Step #3: Build the inference script

The following is the inference script that runs the trained model on a camera stream and draws the bounding box and provides the center point coordinates in the visualization.

import cv2
from roboflow import Roboflow

# Initialize Roboflow
rf = Roboflow(api_key="ROBOFLOW_API_KEY")
project = rf.workspace().project("pick-n-pack")
model = project.version("1").model

# Open the camera (default camera is index 0)
camera = cv2.VideoCapture(0)

if not camera.isOpened():
    print("Error: Could not open camera.")
    exit()

print("Press 'q' to quit the application.")

while True:
    # Capture frame-by-frame
    ret, frame = camera.read()

    if not ret:
        print("Error: Failed to capture frame.")
        break

    # Save the frame temporarily for inference
    temp_frame_path = "temp_frame.jpg"
    cv2.imwrite(temp_frame_path, frame)

    # Perform inference on the frame
    predictions = model.predict(temp_frame_path, confidence=40, overlap=30).json()

    # Process and visualize predictions
    for pred in predictions["predictions"]:
        # Extract prediction details
        x, y = int(pred["x"]), int(pred["y"])  # Center of the bounding box
        width, height = int(pred["width"]), int(pred["height"])
        class_name = pred["class"]
        confidence = pred["confidence"]

        # Calculate the top-left corner of the bounding box
        x1, y1 = x - width // 2, y - height // 2
        x2, y2 = x + width // 2, y + height // 2

        # Draw the bounding box
        cv2.rectangle(frame, (x1, y1), (x2, y2), (0, 255, 0), 2)

        # Draw the center point
        cv2.circle(frame, (x, y), 5, (0, 0, 255), -1)

        # Display the class name, confidence, and center point
        label = f"{class_name} ({confidence:.2f})"
        center_text = f"Center: (x = {x}, y = {y})"
        cv2.putText(frame, label, (x1, y1 - 10), cv2.FONT_HERSHEY_SIMPLEX, 0.5, (0, 255, 0), 2)
        cv2.putText(frame, center_text, (x1, y1 - 30), cv2.FONT_HERSHEY_SIMPLEX, 0.5, (255, 0, 0), 2)
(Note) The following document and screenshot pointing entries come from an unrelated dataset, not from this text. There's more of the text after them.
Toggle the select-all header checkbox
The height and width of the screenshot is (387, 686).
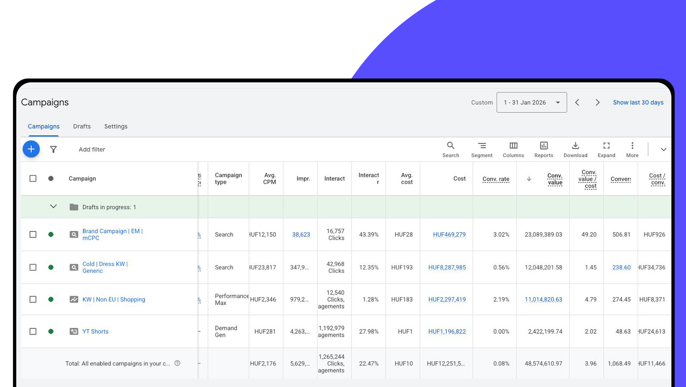(x=33, y=178)
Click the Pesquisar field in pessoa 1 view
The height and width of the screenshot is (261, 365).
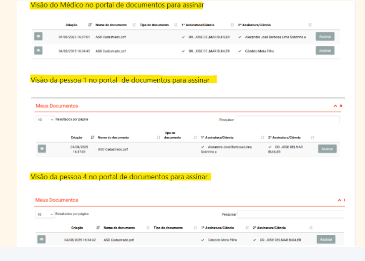[x=287, y=120]
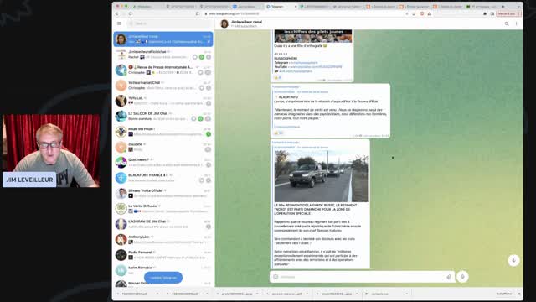Viewport: 536px width, 302px height.
Task: Search within the Jimleveilleur canal chat
Action: coord(507,23)
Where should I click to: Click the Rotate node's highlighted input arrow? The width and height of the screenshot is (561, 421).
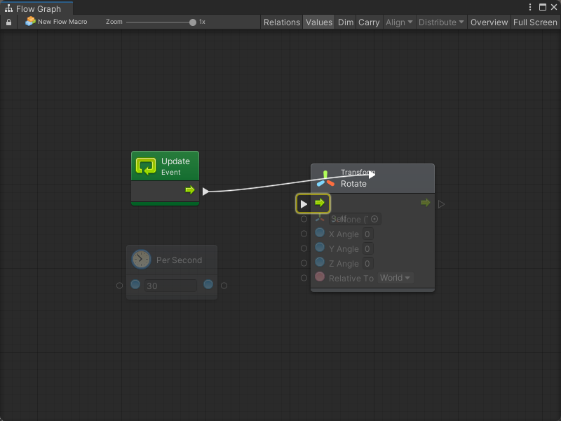click(320, 203)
    # Display the frame with annotations
    cv2.imshow("Camera Feed", frame)

    # Break the loop on 'q' key press
    if cv2.waitKey(1) & 0xFF == ord('q'):
        break

# Release the camera and close all OpenCV windows
camera.release()
cv2.destroyAllWindows()

Following is the result you see when you run the code.

Output

The output image shows the center point of the object being detected which is used to extract the depth value for the object and use it for picking or interacting with the object by the robotic arm equipped by depth camera.

Using Robotic Picking and Sorting Systems

In this blog, we learned how pick and pack sorting systems integrate computer vision for picking, sorting and packing the product in the logistics and warehouse operations. We have explored the key concepts and applications and how Roboflow helps to build applications for pick and pack sorting systems. With the help of computer vision these systems enable precise and efficient handling of inventory or other operations. From barcode scanning to dimension validation and label verification, computer vision ensures accuracy and reduces human error.